Aren't you doing this trip with a bunch of little ones?  Personally, I think it's way to much "stuff" for a young family.


----------



## Blues (Nov 3, 2014)

Beefnot said:


> *Day 6:* Polynesian Cultural Center & Ha: Breath of Life Show (all day)
> *Day 7:* Spa day for wife and cousin; maybe do Paradise Cove Luau
> 
> While the Polynesian Cultural Center is a bit hokey, I actually like their villages that show the various cultures.  As far as the luau+show: the luau is mediocre.  The show tends to be fairly good (haven't seen this one), but the venue is disappointing enough that it really detracts from it.  It's kind of an indoor/outdoor thing, where the stage is outdoors but you're indoors seated at tables set up in an auditorium-like setting.  Last couple of times I was there, we were seated far enough away that the show was disappointing as a consequence.  I imagine that if you pay extra for the good seats, it may be better than I remember it.
> ...


----------



## DeniseM (Nov 3, 2014)

I liked the PCC big show, but the luau was basically a crowded buffet with mediocre food - skip it.  Just have a casual meal, for a fraction of the cost.


----------



## Beefnot (Nov 3, 2014)

DeniseM said:


> Aren't you doing this trip with a bunch of little ones? Personally, I think it's way to much "stuff" for a young family.


 
Well, my wife always gets on me about our vacations. I always have us ripping and running and we are all operating on fumes by the end of the trip. I love squeezing the most out of our time on vacation, but well, wifey not so much. The kids just love having fun, even if they are worn out. Maybe I'll slow it down, just a tad this time around. 



Blues said:


> Beefnot said:
> 
> 
> > But the real problem with the luau+show is that fact that, due to their being the Mormon Church and all, *there's no beer, wine, or drinks!* That really puts a crimp in enjoying either the dinner or show, IMHO.
> ...


----------



## slip (Nov 3, 2014)

I liked the PCC and the Breath of Life show. I agree with Dennis that the luau 
Food was only mediocre and the luau was nothing special. I would tone it down
A bit too. Part of vacationing is relaxing too. Just because your not doing 
Something doesn't mean your not getting anything out of it. Have some
Island time.


----------



## BocaBoy (Nov 3, 2014)

With 11 days on Oahu, I think you would be foolish to skip the Polynesian Cultural Center.


----------



## rifleman69 (Nov 3, 2014)

BocaBoy said:


> With 11 days on Oahu, I think you would be foolish to skip the Polynesian Cultural Center.

LISTING:
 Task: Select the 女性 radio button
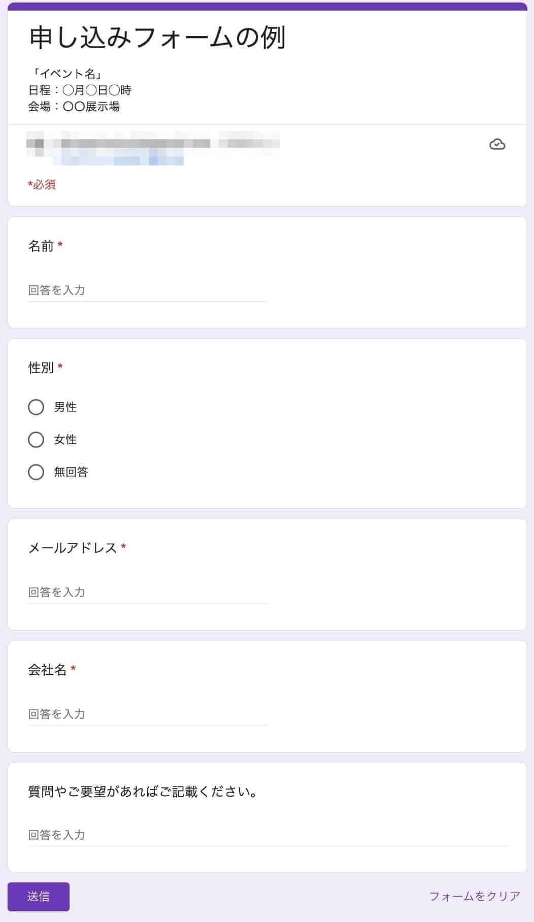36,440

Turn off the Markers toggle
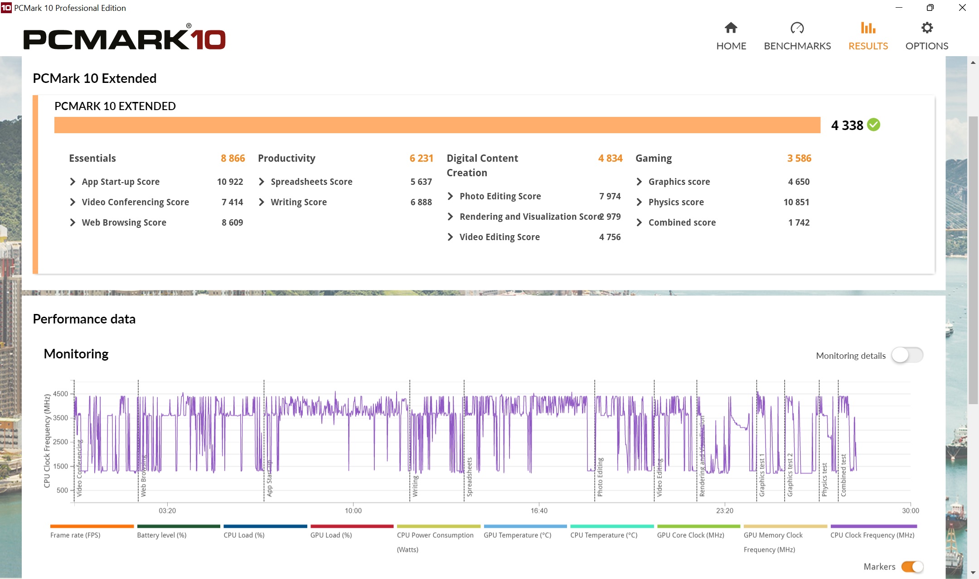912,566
...
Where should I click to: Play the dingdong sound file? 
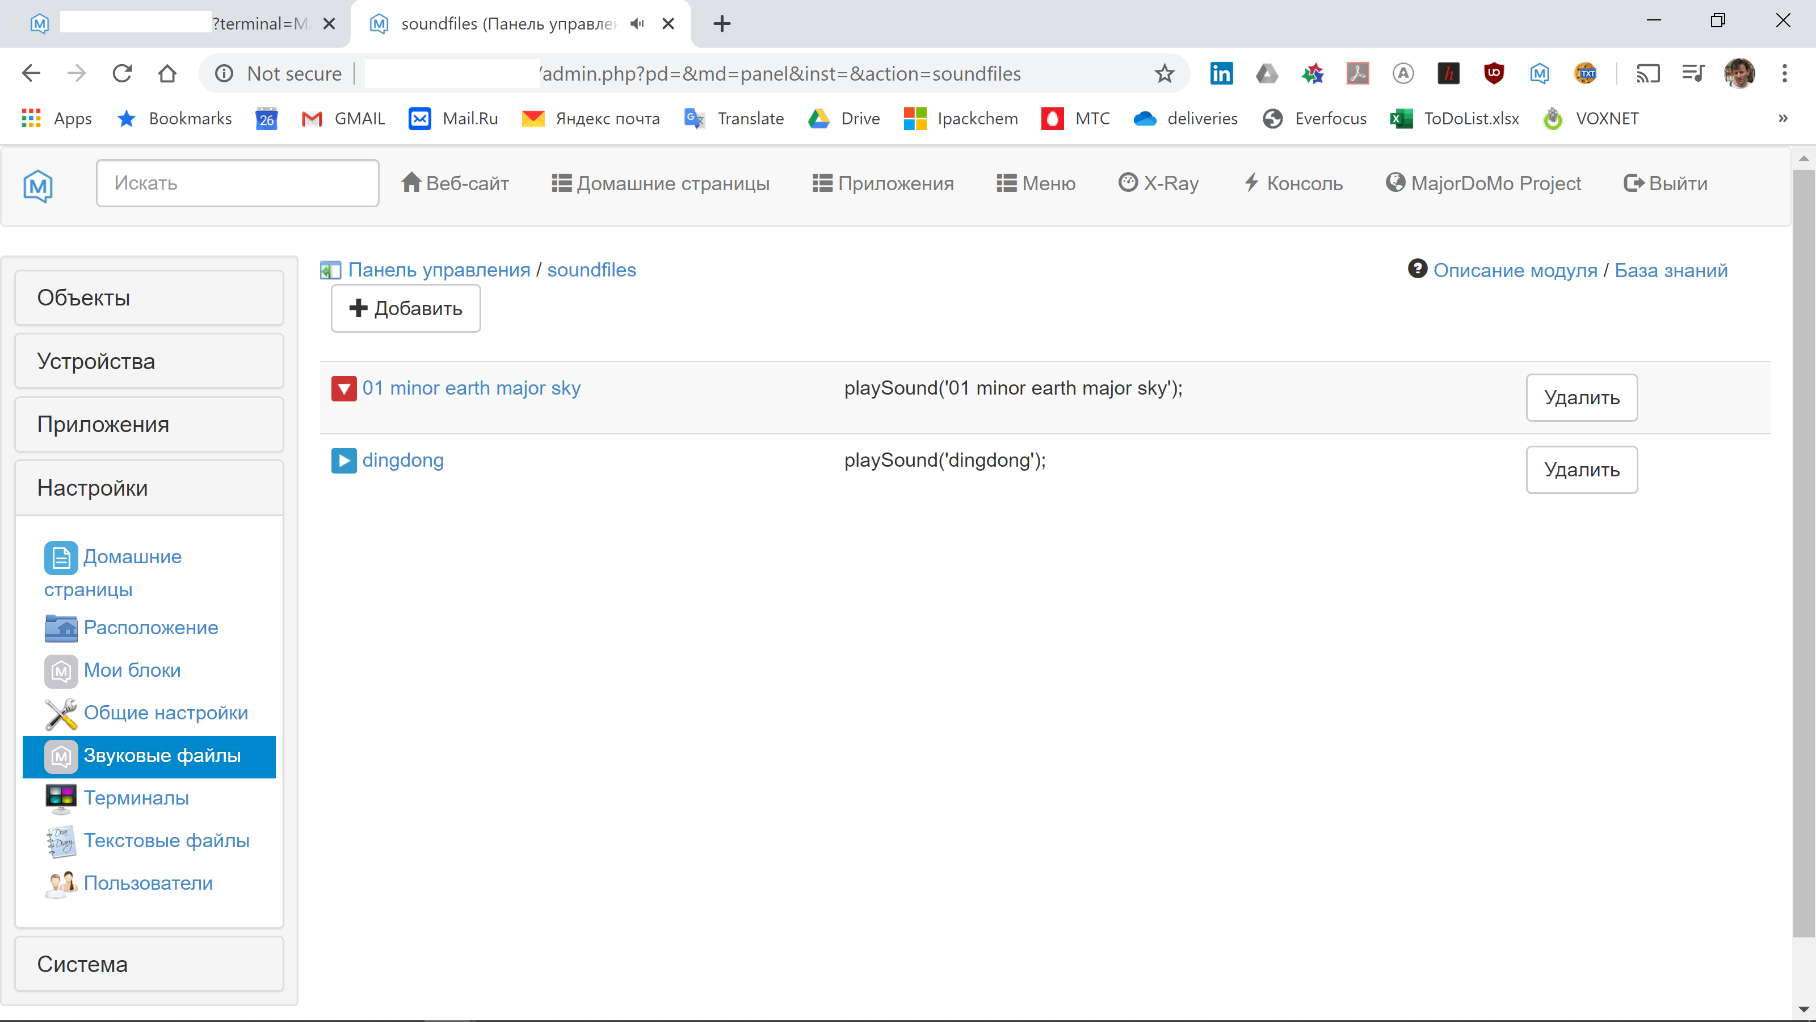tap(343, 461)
==
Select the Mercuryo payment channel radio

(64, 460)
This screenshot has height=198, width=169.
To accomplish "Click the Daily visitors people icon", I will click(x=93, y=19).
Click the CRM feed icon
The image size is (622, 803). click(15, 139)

LIST OF TASKS:
a. Format the entries as a numbered list, beginning at the line that has "Where should I" and stopping after the line that has "tap(343, 461)". Skip blank lines and leave the pictures out.
b. Continue the forum thread about planning an Oahu vacation from where it stops.

IN RESPONSE:
a.
1. Where should I click to: Play the dingdong sound file? 
2. tap(343, 461)

b.
Agreed, PCC is a fun experience...I enjoyed the show as a kid but the food stunk back then too.


----------



## b2bailey (Nov 4, 2014)

Day 4: Ho'Omaluhia Botanical Garden (3 hours)

Day 5: Tour North Shore and East Oahu

    <10a - 2p> -- North Shore / Waimea Botanical Garden / Waimea Bay

====
When I saw mention of 'Botanical Garden' two days in a row I imagined two 4 - year olds saying... "Please Daddy, no more Tanical Garden" 
I mean, I'm a grown woman who LIKES botanical gardens and I can imagine myself saying "One is enough."

====
My other thought is...why bother to stay at what I've heard is an amazing resort -- when you will hardly be there. Definitely more time to just enjoy where you staying.


----------



## DaveNV (Nov 4, 2014)

Keep in mind the PCC villages open at noon, and they close at 5:00 to prep for the dinner and show.  So that gives you exactly five hours to see the place, and all the villages.  The demonstrations they put on can all be seen if you plan your time wisely, and don't dawdle.  (With kids, it's impossible to NOT dawdle.)  So plan accordingly.  I'd skip the PCC luau, and go for the one the next night. Your kids will be exhausted.

Unless you intend to only drive around and look at things, your itinerary is way too busy.  Getting from one place to another is not going to be as easy as you think, and may take longer than you're planning.  Be prepared to adjust your schedule.

Your list of things to do is excellent, but I'll be surprised if you do half of it.  You'll wish you had spent more time at some things.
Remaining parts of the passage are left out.